INSTRUCTIONS TO FOLLOW> Set down, exactly as written, every line from the top of the records below to the line containing "初めての介護！ 最初の相談はどこにすればいい？ (73, 2151)", both ends included, and no others.

AVAILABLE DATA>

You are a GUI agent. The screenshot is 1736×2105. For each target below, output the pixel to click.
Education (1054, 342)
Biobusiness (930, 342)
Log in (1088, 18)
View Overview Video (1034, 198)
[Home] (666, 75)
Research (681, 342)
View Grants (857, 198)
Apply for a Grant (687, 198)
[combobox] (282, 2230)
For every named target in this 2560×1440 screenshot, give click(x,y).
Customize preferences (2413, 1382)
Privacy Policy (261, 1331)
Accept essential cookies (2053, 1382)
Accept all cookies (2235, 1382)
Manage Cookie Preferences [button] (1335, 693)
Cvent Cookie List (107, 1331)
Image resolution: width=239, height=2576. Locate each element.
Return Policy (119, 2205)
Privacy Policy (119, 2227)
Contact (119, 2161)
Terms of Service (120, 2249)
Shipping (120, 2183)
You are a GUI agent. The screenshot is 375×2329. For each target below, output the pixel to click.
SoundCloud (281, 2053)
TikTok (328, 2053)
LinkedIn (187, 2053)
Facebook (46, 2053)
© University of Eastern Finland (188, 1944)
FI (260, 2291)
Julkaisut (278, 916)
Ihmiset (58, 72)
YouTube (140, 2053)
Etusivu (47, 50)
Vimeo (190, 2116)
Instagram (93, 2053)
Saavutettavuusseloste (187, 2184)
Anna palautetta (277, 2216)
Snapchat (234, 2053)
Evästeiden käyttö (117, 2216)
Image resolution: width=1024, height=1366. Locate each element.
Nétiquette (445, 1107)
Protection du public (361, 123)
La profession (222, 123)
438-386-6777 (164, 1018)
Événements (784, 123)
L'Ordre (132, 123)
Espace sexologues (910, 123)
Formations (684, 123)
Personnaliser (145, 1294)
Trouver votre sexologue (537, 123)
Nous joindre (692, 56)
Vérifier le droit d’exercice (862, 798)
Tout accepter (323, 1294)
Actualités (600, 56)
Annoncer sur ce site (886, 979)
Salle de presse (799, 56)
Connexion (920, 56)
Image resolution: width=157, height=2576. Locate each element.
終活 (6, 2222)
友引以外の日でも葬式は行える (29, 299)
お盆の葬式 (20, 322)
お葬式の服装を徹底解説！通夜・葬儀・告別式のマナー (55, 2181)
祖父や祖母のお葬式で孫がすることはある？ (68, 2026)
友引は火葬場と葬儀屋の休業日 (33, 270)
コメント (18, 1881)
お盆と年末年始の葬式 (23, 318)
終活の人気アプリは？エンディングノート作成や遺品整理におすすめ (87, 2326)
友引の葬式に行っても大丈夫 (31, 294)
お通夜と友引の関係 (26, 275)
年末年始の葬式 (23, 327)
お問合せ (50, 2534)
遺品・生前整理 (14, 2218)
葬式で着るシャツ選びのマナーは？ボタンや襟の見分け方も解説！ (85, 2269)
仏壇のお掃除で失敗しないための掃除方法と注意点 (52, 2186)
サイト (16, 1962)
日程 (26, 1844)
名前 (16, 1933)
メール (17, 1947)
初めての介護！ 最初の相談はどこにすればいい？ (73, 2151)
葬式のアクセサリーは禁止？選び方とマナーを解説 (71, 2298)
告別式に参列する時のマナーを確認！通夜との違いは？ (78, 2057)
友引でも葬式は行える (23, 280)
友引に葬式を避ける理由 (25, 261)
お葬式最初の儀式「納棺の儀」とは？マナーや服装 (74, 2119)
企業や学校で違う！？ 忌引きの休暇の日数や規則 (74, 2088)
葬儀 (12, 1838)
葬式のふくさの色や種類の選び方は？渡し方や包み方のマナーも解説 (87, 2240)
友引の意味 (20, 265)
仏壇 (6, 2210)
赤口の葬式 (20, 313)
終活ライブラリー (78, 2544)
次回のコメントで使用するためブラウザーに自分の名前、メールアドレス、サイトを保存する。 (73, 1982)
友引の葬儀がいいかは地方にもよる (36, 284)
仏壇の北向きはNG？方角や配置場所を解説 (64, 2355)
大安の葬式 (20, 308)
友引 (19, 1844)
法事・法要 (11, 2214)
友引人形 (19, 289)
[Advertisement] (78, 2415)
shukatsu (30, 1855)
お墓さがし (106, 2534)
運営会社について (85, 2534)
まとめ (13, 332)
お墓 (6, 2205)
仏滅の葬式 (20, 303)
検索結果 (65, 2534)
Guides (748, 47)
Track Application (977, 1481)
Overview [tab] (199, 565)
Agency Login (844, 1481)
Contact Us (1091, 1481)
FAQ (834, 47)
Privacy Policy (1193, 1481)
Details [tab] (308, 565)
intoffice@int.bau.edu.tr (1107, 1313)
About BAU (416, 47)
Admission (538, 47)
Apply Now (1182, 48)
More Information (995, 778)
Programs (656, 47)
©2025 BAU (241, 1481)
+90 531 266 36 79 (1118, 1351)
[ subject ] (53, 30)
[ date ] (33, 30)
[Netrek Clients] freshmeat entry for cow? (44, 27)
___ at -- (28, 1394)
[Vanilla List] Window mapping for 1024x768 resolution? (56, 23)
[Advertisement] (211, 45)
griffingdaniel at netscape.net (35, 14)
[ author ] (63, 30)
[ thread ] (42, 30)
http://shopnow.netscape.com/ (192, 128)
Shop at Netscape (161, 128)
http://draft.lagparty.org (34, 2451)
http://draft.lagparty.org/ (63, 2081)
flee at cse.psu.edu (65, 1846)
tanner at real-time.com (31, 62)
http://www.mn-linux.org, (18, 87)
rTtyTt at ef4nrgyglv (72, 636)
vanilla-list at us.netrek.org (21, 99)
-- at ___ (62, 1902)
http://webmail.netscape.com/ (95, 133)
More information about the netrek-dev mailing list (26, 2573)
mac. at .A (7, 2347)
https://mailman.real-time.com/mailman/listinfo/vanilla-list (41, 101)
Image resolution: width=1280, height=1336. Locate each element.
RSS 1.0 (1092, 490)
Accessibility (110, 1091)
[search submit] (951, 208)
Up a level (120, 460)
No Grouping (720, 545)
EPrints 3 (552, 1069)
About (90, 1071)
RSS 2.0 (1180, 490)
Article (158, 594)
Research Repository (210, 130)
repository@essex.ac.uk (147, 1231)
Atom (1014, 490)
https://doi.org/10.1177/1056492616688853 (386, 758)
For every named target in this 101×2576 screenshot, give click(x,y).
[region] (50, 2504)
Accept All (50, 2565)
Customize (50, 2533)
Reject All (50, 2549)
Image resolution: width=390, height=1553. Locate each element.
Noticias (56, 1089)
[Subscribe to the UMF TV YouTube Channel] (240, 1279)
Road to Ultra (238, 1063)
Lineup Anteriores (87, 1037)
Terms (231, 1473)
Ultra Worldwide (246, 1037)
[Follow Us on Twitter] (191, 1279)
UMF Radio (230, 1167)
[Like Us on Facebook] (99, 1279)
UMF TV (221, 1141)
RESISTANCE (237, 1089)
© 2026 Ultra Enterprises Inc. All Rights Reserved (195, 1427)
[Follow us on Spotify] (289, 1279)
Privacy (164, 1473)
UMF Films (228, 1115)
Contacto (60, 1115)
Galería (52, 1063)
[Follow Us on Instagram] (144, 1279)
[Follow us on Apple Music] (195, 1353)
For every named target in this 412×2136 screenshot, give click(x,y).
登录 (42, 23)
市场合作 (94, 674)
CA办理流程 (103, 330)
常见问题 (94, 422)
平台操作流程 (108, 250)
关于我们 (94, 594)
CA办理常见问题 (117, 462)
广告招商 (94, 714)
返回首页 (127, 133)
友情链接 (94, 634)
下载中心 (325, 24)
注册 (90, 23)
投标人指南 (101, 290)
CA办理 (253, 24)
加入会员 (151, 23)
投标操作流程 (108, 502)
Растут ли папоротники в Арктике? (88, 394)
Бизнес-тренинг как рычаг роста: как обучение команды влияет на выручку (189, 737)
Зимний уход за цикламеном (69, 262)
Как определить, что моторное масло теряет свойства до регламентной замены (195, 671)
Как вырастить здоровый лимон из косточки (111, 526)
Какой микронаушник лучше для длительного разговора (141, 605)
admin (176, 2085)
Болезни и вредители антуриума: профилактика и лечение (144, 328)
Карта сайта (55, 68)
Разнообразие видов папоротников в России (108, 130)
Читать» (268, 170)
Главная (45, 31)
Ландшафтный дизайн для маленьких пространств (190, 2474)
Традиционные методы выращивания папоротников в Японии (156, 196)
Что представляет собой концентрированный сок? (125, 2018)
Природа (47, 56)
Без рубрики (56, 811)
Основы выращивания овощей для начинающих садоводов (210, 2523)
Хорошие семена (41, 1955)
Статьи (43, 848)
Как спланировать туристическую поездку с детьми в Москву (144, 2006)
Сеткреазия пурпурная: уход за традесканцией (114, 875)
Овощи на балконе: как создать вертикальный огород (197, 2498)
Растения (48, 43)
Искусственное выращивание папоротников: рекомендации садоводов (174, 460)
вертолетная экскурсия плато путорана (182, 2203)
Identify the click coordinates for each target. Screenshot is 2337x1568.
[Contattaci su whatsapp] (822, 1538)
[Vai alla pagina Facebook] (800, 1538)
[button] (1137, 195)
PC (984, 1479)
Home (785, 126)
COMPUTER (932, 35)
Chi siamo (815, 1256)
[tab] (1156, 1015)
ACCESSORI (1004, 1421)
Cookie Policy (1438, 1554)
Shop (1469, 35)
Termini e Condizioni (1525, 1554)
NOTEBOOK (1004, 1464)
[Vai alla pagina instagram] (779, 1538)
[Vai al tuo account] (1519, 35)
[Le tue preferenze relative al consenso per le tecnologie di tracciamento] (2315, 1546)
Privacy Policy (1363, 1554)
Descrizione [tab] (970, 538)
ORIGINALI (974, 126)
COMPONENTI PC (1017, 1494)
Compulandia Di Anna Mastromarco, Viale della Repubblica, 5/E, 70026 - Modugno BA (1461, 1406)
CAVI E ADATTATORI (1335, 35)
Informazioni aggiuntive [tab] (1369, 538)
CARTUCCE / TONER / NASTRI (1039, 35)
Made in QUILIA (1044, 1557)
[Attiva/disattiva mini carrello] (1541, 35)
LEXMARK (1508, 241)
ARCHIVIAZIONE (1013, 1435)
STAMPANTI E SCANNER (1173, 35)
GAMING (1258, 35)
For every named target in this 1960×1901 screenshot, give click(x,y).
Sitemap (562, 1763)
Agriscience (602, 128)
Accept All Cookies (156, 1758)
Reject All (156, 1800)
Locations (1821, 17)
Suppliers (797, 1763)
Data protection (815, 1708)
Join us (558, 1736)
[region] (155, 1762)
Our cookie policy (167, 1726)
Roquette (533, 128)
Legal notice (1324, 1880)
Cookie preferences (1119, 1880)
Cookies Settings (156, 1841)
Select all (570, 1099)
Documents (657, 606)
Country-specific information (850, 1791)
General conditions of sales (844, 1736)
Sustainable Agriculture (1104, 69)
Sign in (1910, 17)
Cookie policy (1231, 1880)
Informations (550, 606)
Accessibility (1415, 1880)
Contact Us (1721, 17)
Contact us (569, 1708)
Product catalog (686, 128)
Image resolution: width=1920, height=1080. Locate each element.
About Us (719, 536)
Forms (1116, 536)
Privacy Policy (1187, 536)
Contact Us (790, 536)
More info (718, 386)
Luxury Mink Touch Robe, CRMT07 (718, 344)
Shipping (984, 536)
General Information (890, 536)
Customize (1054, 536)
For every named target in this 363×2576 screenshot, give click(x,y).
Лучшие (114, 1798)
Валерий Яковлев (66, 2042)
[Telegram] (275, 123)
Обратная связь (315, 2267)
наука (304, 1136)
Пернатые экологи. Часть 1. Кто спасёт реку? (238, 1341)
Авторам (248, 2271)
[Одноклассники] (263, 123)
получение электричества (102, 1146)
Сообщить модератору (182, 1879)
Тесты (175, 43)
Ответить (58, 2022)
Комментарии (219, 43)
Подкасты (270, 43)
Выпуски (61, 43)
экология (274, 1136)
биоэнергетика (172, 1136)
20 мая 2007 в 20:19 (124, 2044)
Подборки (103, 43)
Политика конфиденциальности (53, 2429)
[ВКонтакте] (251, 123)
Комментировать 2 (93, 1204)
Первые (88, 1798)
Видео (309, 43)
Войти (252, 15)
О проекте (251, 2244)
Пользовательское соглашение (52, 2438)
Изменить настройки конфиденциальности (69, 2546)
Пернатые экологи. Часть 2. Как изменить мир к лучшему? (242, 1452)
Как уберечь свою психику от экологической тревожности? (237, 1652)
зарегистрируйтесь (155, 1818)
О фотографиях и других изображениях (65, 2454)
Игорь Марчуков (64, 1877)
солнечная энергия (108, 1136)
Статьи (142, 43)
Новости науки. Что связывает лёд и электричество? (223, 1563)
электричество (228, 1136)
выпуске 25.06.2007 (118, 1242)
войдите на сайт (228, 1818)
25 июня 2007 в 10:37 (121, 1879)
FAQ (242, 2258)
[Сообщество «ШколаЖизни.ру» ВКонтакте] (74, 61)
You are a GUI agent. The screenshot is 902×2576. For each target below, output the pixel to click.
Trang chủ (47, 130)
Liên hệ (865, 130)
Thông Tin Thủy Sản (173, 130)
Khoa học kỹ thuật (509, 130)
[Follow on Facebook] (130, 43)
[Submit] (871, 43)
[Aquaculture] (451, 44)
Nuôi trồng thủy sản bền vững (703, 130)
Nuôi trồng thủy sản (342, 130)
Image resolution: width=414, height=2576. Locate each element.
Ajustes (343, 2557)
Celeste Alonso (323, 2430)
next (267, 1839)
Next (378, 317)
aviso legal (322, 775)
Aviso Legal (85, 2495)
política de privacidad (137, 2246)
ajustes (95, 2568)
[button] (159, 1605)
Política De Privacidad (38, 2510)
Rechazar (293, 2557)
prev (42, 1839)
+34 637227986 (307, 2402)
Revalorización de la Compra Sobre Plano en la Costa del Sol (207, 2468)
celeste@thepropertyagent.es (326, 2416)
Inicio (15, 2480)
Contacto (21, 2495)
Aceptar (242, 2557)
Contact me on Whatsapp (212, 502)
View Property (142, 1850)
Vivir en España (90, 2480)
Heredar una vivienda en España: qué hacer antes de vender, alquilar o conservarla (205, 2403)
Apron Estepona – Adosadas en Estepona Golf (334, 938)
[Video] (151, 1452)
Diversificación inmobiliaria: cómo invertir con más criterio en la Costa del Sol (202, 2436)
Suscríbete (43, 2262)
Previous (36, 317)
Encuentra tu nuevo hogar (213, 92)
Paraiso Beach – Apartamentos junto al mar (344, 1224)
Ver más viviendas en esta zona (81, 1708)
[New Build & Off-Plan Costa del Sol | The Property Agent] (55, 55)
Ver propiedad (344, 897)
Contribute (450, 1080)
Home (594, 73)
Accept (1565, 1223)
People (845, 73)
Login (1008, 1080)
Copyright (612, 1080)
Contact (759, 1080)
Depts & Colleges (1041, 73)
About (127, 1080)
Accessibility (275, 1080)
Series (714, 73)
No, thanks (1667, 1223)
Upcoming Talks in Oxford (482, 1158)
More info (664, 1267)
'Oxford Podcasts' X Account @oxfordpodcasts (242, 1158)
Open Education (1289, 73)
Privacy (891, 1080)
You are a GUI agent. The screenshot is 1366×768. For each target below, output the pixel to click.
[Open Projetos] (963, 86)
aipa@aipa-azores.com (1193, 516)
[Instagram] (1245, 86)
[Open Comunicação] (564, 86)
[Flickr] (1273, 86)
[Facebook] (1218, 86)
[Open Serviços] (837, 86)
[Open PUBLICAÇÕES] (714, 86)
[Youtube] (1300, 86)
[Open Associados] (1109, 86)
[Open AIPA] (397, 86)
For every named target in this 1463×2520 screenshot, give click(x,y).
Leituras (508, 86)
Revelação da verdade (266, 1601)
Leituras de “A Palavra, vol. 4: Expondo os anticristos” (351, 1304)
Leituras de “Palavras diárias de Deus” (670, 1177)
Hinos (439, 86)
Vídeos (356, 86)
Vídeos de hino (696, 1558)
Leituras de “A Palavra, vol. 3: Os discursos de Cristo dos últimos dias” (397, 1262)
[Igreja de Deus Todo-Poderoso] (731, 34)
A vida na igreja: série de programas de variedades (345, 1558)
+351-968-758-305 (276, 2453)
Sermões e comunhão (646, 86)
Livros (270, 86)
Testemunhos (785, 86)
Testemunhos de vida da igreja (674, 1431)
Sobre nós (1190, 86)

FINISHED TASK>
You are a GUI agent. The screenshot is 1736×2105. For each target below, output the pixel to click.
Education (1054, 342)
Biobusiness (930, 342)
Log in (1088, 18)
View Overview Video (1034, 198)
[Home] (666, 75)
Research (681, 342)
View Grants (857, 198)
Apply for a Grant (687, 198)
[combobox] (282, 2230)
For every named target in this 2560×1440 screenshot, give click(x,y).
Customize preferences (2413, 1382)
Privacy Policy (261, 1331)
Accept essential cookies (2053, 1382)
Accept all cookies (2235, 1382)
Manage Cookie Preferences [button] (1335, 693)
Cvent Cookie List (107, 1331)
Image resolution: width=239, height=2576. Locate each element.
Return Policy (119, 2205)
Privacy Policy (119, 2227)
Contact (119, 2161)
Terms of Service (120, 2249)
Shipping (120, 2183)
You are a GUI agent. The screenshot is 375×2329. For each target below, output the pixel to click.
SoundCloud (281, 2053)
TikTok (328, 2053)
LinkedIn (187, 2053)
Facebook (46, 2053)
© University of Eastern Finland (188, 1944)
FI (260, 2291)
Julkaisut (278, 916)
Ihmiset (58, 72)
YouTube (140, 2053)
Etusivu (47, 50)
Vimeo (190, 2116)
Instagram (93, 2053)
Saavutettavuusseloste (187, 2184)
Anna palautetta (277, 2216)
Snapchat (234, 2053)
Evästeiden käyttö (117, 2216)
Image resolution: width=1024, height=1366. Locate each element.
Nétiquette (445, 1107)
Protection du public (361, 123)
La profession (222, 123)
438-386-6777 (164, 1018)
Événements (784, 123)
L'Ordre (132, 123)
Espace sexologues (910, 123)
Formations (684, 123)
Personnaliser (145, 1294)
Trouver votre sexologue (537, 123)
Nous joindre (692, 56)
Vérifier le droit d’exercice (862, 798)
Tout accepter (323, 1294)
Actualités (600, 56)
Annoncer sur ce site (886, 979)
Salle de presse (799, 56)
Connexion (920, 56)
Image resolution: width=157, height=2576. Locate each element.
終活 (6, 2222)
友引以外の日でも葬式は行える (29, 299)
お盆の葬式 (20, 322)
お葬式の服装を徹底解説！通夜・葬儀・告別式のマナー (55, 2181)
祖父や祖母のお葬式で孫がすることはある？ (68, 2026)
友引は火葬場と葬儀屋の休業日 (33, 270)
コメント (18, 1881)
お盆と年末年始の葬式 (23, 318)
終活の人気アプリは？エンディングノート作成や遺品整理におすすめ (87, 2326)
友引の葬式に行っても大丈夫 (31, 294)
お通夜と友引の関係 (26, 275)
年末年始の葬式 (23, 327)
お問合せ (50, 2534)
遺品・生前整理 (14, 2218)
葬式で着るシャツ選びのマナーは？ボタンや襟の見分け方も解説！ (85, 2269)
仏壇のお掃除で失敗しないための掃除方法と注意点 (52, 2186)
サイト (16, 1962)
日程 (26, 1844)
名前 (16, 1933)
メール (17, 1947)
初めての介護！ 最初の相談はどこにすればいい？ (73, 2151)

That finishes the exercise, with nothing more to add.